_TASK INPUT_.
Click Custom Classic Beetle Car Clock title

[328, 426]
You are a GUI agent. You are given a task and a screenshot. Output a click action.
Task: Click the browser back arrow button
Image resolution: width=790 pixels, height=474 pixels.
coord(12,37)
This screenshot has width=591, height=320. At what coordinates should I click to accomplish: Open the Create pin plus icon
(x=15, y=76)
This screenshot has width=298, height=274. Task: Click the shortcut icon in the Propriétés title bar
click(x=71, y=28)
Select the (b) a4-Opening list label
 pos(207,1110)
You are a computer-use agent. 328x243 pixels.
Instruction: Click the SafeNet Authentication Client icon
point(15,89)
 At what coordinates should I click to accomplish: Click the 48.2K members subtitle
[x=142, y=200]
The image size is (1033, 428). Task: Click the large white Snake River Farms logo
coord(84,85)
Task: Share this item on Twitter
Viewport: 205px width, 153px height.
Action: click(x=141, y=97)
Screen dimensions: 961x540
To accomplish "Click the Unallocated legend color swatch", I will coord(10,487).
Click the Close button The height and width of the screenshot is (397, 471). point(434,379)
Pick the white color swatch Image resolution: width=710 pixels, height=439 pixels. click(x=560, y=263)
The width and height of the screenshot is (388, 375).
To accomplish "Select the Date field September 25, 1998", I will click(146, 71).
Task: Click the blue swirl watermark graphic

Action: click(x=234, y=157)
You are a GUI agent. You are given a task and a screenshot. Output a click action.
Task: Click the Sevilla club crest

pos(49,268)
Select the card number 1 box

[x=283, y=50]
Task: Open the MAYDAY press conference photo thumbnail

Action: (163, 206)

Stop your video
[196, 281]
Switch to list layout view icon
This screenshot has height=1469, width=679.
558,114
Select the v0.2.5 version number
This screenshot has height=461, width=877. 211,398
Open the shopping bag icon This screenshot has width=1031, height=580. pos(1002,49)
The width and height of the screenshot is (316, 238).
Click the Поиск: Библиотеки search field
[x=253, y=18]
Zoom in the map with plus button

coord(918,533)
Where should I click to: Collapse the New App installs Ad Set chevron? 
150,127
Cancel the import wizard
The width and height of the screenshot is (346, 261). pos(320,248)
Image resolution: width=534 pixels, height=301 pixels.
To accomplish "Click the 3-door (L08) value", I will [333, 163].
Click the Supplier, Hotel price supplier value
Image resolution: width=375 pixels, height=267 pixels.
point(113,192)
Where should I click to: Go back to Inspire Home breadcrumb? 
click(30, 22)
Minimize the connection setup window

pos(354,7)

_WHAT YOU WILL DO_.
Reproduce the full block of data exactly, omitting nothing.

_RESULT FOR THIS EXERCISE_.
Click Custom Classic Beetle Car Clock title

[328, 426]
You are a GUI agent. You are given a task and a screenshot. Output a click action.
Task: Click the browser back arrow button
Image resolution: width=790 pixels, height=474 pixels.
coord(12,37)
This screenshot has width=591, height=320. At what coordinates should I click to accomplish: Open the Create pin plus icon
(x=15, y=76)
This screenshot has width=298, height=274. Task: Click the shortcut icon in the Propriétés title bar
click(x=71, y=28)
Select the (b) a4-Opening list label
 pos(207,1110)
You are a computer-use agent. 328x243 pixels.
Instruction: Click the SafeNet Authentication Client icon
point(15,89)
 At what coordinates should I click to accomplish: Click the 48.2K members subtitle
[x=142, y=200]
The image size is (1033, 428). Task: Click the large white Snake River Farms logo
coord(84,85)
Task: Share this item on Twitter
Viewport: 205px width, 153px height.
Action: click(x=141, y=97)
Screen dimensions: 961x540
To accomplish "Click the Unallocated legend color swatch", I will coord(10,487).
Click the Close button The height and width of the screenshot is (397, 471). point(434,379)
Pick the white color swatch Image resolution: width=710 pixels, height=439 pixels. click(x=560, y=263)
The width and height of the screenshot is (388, 375).
To accomplish "Select the Date field September 25, 1998", I will click(146, 71).
Task: Click the blue swirl watermark graphic

Action: click(x=234, y=157)
You are a GUI agent. You are given a task and a screenshot. Output a click action.
Task: Click the Sevilla club crest

pos(49,268)
Select the card number 1 box

[x=283, y=50]
Task: Open the MAYDAY press conference photo thumbnail

Action: (163, 206)

Stop your video
[196, 281]
Switch to list layout view icon
This screenshot has height=1469, width=679.
558,114
Select the v0.2.5 version number
This screenshot has height=461, width=877. 211,398
Open the shopping bag icon This screenshot has width=1031, height=580. pos(1002,49)
The width and height of the screenshot is (316, 238).
Click the Поиск: Библиотеки search field
[x=253, y=18]
Zoom in the map with plus button

coord(918,533)
Where should I click to: Collapse the New App installs Ad Set chevron? 
150,127
Cancel the import wizard
The width and height of the screenshot is (346, 261). pos(320,248)
Image resolution: width=534 pixels, height=301 pixels.
To accomplish "Click the 3-door (L08) value", I will [333, 163].
Click the Supplier, Hotel price supplier value
Image resolution: width=375 pixels, height=267 pixels.
point(113,192)
Where should I click to: Go back to Inspire Home breadcrumb? 
click(30, 22)
Minimize the connection setup window

pos(354,7)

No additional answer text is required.